Serial Code Architecture Basically the problem is gradient decent in many dimensions. Uses LBFGS – A Java port of the good old Fortran code – Has internal state, which frustrated Fegley's threading efforts Calls alternate between LBFGS (setting next test point) and computeFunctionGradient (evaluating the sum)

(Some of) Java's Support for Parallel Threads A java.util.concurrent.ExecutorService maintains a pool of threads that take tasks from a parallel queue and return values via futures. We can create one using newFixedThreadPool() The threads and tasks have to be customized. Task Parallel Queue Promise Queue Result

Parallel Code Architecture Introduce a new derived class: ParallelTrainer extends Trainer In ParallelTrainer.computeFunctionGradient(), training example terms are evaluated across threads. Scalar values get returned as Futures. The gradient vector must be returned via the calling parameter! 1.Make a new Thread class that accumulates gradient terms over its lifetime 2.Merge those values at the end of the iteration

Results Breakdown of time vs. task for the BOUNDARY and CATEGORY problems

Results (2) Parallel speed-up vs. thread count for the two tasks. The BOUNDARIES task rapidly exhausts scalability, but the CATEGORIES task is still improving at 64 threads. Training time vs. thread count for CATEGORIES. The blue line is for 16 cores/32 hyperthreads.

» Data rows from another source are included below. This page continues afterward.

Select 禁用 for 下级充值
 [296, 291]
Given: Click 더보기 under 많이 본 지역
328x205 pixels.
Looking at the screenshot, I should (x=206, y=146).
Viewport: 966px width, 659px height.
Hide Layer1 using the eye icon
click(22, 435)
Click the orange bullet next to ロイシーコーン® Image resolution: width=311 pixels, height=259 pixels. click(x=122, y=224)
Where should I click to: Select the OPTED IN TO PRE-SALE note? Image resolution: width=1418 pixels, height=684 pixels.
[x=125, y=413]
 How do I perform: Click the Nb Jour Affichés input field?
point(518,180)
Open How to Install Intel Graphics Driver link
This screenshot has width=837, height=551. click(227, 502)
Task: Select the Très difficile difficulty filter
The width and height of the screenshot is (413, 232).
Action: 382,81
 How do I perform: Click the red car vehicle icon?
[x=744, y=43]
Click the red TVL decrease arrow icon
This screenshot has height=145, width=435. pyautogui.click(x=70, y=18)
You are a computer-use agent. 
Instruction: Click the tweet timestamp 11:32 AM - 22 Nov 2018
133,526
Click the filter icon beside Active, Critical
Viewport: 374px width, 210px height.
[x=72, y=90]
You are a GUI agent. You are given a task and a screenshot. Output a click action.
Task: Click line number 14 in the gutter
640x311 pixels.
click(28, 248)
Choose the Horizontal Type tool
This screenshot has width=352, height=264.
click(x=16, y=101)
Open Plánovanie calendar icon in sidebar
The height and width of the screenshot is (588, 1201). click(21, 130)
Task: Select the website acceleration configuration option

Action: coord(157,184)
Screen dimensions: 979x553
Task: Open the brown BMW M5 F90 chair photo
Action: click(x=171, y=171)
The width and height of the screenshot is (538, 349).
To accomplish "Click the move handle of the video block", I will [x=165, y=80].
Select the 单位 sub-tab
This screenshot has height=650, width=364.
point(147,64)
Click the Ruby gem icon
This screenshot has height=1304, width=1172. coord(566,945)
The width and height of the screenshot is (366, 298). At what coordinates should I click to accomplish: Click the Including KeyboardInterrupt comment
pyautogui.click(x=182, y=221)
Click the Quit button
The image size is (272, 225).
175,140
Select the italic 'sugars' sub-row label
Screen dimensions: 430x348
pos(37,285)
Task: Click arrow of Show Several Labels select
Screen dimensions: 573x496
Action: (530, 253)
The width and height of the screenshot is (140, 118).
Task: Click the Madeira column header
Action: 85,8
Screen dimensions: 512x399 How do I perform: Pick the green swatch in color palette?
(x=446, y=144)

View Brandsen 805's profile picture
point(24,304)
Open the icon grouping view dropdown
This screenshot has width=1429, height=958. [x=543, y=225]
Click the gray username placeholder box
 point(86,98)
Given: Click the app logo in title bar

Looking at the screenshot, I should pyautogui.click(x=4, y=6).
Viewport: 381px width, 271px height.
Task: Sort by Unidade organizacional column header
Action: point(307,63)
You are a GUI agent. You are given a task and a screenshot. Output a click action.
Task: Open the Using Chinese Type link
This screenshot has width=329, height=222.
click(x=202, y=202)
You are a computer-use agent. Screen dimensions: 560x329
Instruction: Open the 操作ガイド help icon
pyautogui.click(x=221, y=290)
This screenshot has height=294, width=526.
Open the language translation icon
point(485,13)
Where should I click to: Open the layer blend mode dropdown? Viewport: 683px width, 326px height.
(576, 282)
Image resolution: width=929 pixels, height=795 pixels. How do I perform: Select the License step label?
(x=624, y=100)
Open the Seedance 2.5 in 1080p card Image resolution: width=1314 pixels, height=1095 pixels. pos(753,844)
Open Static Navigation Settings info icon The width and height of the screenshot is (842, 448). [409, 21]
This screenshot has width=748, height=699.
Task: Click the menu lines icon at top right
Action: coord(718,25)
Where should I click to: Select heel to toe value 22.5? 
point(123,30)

Drawbacks The big issue: Sarawagi's API does not provide the FeatureGenerator until it is time to start training. (Very flexible). Internal state from Trainer is shared across the package. This makes it difficult to create the threads early- they would have to have their internals replaced every iteration anyway. Thus we create threads late, starting fresh every iteration. Very inefficient, but the overhead is tiny for realistic cases.

Where are we now? I'm working with a new set of grad students to understand some variability. Rounding error causes drift in the optimization trajectory The need to return the gradient vector makes a fully deterministic version very expensive We've also shared ParallelTrainer with a group at CMU which uses Sarawagi's CRF implementation.